**Try it**
Answer with the exact lines of the following material from the one containing "Stock Control (483, 1304)" through the one containing "Gratias Tibi Ago (594, 2419)", both end lines included.

**Supplied material**
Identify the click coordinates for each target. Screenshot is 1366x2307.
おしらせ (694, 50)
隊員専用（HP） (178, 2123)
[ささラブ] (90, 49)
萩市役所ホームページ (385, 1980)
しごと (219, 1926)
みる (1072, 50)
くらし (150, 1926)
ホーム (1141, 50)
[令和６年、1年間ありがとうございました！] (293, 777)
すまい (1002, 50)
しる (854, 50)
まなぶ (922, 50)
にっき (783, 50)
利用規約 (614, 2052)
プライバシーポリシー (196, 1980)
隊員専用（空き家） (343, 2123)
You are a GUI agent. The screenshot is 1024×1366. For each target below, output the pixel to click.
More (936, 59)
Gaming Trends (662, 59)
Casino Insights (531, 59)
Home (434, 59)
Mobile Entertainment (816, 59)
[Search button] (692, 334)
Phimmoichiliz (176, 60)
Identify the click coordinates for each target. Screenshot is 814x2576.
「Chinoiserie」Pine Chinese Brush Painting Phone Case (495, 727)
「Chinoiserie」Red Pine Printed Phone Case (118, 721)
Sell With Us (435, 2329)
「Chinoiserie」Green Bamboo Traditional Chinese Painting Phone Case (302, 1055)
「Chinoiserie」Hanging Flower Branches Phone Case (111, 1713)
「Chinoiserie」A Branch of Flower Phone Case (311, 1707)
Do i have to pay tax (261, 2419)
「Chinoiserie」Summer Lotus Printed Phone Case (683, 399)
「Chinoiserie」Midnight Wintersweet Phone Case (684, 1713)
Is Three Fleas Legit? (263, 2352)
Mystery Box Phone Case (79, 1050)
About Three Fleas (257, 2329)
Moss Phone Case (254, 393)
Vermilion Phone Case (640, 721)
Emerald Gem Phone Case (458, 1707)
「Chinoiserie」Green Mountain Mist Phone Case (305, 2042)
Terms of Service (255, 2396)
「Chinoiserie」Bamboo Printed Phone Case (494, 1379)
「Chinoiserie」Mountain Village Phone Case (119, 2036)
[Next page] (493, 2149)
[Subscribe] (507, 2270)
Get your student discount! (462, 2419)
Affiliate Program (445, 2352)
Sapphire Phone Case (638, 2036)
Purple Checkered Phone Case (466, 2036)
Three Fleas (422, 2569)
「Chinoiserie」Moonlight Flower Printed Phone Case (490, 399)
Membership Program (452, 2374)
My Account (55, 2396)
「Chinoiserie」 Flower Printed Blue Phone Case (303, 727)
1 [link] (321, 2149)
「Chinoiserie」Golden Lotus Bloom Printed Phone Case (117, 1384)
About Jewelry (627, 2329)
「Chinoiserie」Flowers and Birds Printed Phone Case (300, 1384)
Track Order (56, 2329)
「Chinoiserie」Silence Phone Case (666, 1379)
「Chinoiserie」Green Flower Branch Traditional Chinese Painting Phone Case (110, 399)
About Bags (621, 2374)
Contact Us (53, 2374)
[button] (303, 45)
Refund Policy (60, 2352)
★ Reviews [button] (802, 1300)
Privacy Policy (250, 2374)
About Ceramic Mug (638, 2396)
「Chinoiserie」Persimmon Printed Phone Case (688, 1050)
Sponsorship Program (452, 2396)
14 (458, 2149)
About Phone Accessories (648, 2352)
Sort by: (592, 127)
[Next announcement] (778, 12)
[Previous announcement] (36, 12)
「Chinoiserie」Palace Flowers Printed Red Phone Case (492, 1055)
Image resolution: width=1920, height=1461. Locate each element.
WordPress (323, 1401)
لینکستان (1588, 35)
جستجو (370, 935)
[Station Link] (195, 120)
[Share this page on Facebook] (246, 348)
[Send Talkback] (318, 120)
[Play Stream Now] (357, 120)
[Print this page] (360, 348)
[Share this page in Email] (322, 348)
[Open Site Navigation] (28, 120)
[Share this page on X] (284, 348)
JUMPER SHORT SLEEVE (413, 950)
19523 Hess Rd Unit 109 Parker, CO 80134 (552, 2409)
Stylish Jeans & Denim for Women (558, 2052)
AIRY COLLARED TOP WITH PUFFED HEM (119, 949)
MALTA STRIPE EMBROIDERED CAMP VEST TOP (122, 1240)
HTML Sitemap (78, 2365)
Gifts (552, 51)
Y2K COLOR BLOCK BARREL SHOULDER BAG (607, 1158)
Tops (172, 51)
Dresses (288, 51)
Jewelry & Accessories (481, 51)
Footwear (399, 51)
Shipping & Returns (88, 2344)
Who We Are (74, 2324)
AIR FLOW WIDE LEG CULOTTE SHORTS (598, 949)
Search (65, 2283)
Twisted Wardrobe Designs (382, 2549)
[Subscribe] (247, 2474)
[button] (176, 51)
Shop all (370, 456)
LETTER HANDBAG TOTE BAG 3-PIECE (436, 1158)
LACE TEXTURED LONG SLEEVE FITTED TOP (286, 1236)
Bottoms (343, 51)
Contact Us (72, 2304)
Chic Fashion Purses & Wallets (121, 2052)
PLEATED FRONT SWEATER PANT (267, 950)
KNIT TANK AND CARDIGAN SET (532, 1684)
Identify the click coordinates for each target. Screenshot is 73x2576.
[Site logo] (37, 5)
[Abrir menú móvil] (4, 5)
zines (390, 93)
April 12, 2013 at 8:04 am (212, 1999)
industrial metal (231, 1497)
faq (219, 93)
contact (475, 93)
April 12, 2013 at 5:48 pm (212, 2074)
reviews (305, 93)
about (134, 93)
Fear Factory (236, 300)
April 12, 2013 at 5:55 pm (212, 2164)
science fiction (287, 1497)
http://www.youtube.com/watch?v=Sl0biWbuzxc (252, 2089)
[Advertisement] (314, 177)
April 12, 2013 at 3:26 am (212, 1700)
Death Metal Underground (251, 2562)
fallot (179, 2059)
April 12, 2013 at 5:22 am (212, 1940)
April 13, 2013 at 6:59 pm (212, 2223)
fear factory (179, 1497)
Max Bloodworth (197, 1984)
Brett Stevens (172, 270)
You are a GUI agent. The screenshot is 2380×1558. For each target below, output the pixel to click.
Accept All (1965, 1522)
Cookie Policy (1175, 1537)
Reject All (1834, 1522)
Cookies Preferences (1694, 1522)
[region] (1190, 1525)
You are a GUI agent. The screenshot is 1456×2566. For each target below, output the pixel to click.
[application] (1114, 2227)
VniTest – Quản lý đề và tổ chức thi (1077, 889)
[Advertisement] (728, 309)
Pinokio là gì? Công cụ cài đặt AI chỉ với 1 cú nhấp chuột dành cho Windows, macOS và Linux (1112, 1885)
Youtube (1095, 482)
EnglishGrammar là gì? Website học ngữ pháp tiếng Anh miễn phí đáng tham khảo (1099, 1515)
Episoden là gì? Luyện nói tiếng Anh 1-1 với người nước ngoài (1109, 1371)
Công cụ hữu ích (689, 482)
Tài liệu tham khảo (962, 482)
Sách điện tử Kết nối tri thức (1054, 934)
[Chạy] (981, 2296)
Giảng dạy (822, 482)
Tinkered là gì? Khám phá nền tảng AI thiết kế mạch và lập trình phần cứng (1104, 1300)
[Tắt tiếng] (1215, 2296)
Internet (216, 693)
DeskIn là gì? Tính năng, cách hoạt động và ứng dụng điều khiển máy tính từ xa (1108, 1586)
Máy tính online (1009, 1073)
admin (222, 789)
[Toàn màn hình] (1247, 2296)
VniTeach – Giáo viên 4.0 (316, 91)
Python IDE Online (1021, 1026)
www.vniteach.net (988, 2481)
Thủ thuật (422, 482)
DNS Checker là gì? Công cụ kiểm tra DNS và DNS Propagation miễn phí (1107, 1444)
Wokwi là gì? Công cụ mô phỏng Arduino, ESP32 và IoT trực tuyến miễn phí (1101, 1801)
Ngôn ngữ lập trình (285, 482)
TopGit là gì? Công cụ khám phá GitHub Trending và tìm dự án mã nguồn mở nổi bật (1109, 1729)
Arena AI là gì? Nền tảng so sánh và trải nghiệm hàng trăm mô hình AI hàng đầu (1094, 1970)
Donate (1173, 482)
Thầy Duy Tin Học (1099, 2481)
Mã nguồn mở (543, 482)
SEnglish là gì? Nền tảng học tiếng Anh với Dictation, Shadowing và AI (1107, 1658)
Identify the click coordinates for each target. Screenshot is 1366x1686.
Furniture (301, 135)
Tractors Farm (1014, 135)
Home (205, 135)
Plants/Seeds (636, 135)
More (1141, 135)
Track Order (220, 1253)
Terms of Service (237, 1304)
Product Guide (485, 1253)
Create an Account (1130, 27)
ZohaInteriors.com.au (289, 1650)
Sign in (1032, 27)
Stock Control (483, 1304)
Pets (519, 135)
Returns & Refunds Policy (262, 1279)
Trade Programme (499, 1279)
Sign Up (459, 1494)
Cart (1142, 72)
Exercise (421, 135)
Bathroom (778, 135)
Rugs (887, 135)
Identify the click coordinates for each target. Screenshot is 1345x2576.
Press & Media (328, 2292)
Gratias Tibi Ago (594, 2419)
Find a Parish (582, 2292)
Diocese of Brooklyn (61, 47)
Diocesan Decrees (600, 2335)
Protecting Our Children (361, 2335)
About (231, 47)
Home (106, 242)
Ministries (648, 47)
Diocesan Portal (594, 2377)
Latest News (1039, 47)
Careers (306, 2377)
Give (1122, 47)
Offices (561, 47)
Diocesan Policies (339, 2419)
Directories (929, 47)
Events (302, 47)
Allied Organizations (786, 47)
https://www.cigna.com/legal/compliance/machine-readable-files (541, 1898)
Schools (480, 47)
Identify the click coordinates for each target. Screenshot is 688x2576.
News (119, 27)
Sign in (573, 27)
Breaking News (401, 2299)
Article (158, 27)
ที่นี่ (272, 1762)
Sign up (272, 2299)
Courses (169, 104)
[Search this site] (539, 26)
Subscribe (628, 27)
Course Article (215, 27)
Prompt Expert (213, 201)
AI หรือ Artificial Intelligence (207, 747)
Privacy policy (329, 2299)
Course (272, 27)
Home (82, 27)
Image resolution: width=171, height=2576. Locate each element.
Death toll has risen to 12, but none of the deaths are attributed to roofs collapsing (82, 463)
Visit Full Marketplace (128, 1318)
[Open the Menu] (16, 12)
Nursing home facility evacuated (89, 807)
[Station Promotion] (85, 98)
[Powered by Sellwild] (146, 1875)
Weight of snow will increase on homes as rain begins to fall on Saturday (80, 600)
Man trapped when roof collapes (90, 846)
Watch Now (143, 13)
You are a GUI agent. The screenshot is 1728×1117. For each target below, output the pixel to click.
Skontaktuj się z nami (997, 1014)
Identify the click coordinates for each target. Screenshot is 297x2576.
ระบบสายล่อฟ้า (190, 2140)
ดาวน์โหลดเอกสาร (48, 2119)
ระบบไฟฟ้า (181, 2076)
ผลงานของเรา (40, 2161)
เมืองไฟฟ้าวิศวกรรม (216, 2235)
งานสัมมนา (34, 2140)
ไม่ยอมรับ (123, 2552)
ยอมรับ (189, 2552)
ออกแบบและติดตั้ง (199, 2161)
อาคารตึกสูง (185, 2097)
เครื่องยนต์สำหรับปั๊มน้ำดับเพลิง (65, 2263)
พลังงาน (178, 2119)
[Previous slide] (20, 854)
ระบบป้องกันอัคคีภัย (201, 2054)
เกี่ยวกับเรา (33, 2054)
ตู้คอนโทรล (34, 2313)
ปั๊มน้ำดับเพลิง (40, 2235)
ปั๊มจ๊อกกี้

**Exercise output**
Stock Control (483, 1304)
Pets (519, 135)
Returns & Refunds Policy (262, 1279)
Trade Programme (499, 1279)
Sign Up (459, 1494)
Cart (1142, 72)
Exercise (421, 135)
Bathroom (778, 135)
Rugs (887, 135)
Identify the click coordinates for each target. Screenshot is 1345x2576.
Press & Media (328, 2292)
Gratias Tibi Ago (594, 2419)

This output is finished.